I must speak of what I saw not alone as Hunwulf, but as James Allison as well. For Hunwulf only vaguely comprehended the things he saw, and, as Hunwulf, he could not describe them at all. I, as Hunwulf, knew nothing of architecture. The only man-built dwelling I had ever seen had been the horse-hide tents of my people, and the thatched mud huts of the barley people—­and other people equally primitive.

So as Hunwulf I could only say that I looked upon a great hut the construction of which was beyond my comprehension. But I, James Allison, know that it was a tower, some seventy feet in height, of a curious green stone, highly polished, and of a substance that created the illusion of semi-translucency. It was cylindrical, and, as near as I could see, without doors or windows. The main body of the building was perhaps sixty feet in height, and from its center rose a smaller tower that completed its full stature. This tower, being much inferior in girth to the main body of the structure, and thus surrounded by a sort of gallery, with a crenellated parapet, and was furnished with both doors, curiously arched, and windows, thickly barred as I could see, even from where I stood.

That was all. No evidence of human occupancy. No sign of life in all the valley. But it was evident that this castle was what the old man of the mountain village had been trying to draw, and I was certain that in it I would find Gudrun—­if she still lived.

Beyond the tower I saw the glimmer of a blue lake into which the stream, following the curve of the western wall, eventually flowed. Lurking amid the trees I glared at the tower and at the flowers surrounding it on all sides, growing thick along the walls and extending for hundreds of yards in all directions. There were trees at the other end of the valley, near the lake; but no trees grew among the flowers.

They were not like any plants I had ever seen. They grew close together, almost touching each other. They were some four feet in height, with only one blossom on each stalk, a blossom larger than a man’s head, with broad, fleshy petals drawn close together. These petals were a livid crimson, the hue of an open wound. The stalks were thick as a man’s wrist, colorless, almost transparent. The poisonously green leaves were shaped like spearheads, drooping on long snaky stems. Their whole aspect was repellent, and I wondered what their denseness concealed.

For all my wild-born instincts were roused in me.

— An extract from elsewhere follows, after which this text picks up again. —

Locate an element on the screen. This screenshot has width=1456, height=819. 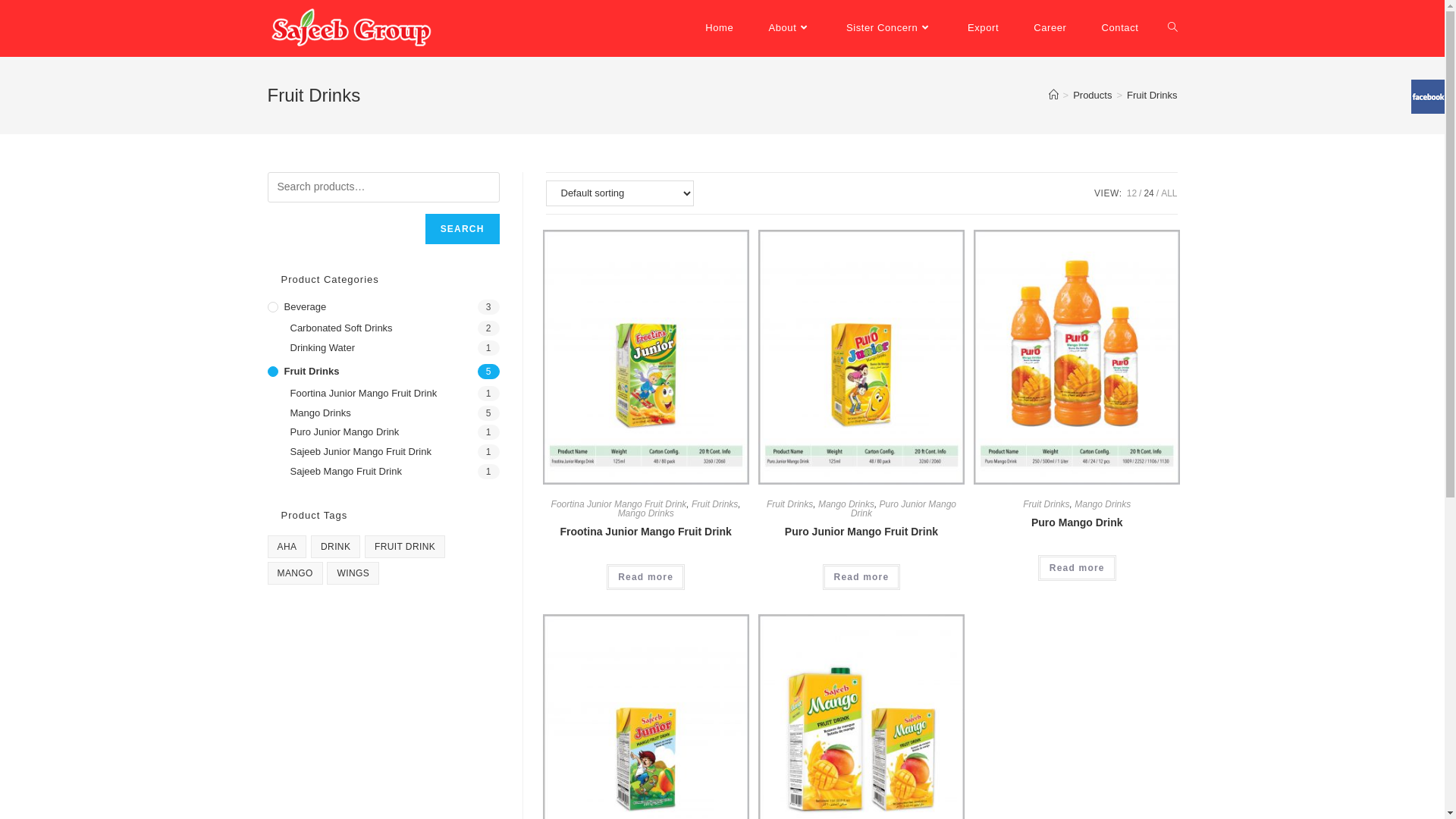
'Sister Concern' is located at coordinates (889, 28).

I felt lurking peril, just as I had often sensed the ambushed lion before my external senses recognized him. I scanned the dense blossoms closely, wondering if some great serpent lay coiled among them. My nostrils expanded as I quested for a scent, but the wind was blowing away from me. But there was something decidedly unnatural about that vast garden. Though the north wind swept over it, not a blossom stirred, not a leaf rustled; they hung motionless, sullen, like birds of prey with drooping heads, and I had a strange feeling that they were watching me like living things.

It was like a landscape in a dream: on either hand the blue cliffs lifting against the cloud-fleeced sky; in the distance the dreaming lake; and that fantastic green tower rising in the midst of that livid crimson field.

And there was something else: in spite of the wind that was blowing away from me, I caught a scent, a charnel-house reek of death and decay and corruption that rose from the blossoms.

Then suddenly I crouched closer in my covert. There was life and movement on the castle. A figure emerged from the tower, and coming to the parapet, leaned upon it and looked out across the valley. It was a man, but such a man as I had never dreamed of, even in nightmares.

He was tall, powerful, black with the hue of polished ebony; but the feature which made a human nightmare of him was the batlike wings which folded on his shoulders. I knew they were wings: the fact was obvious and indisputable.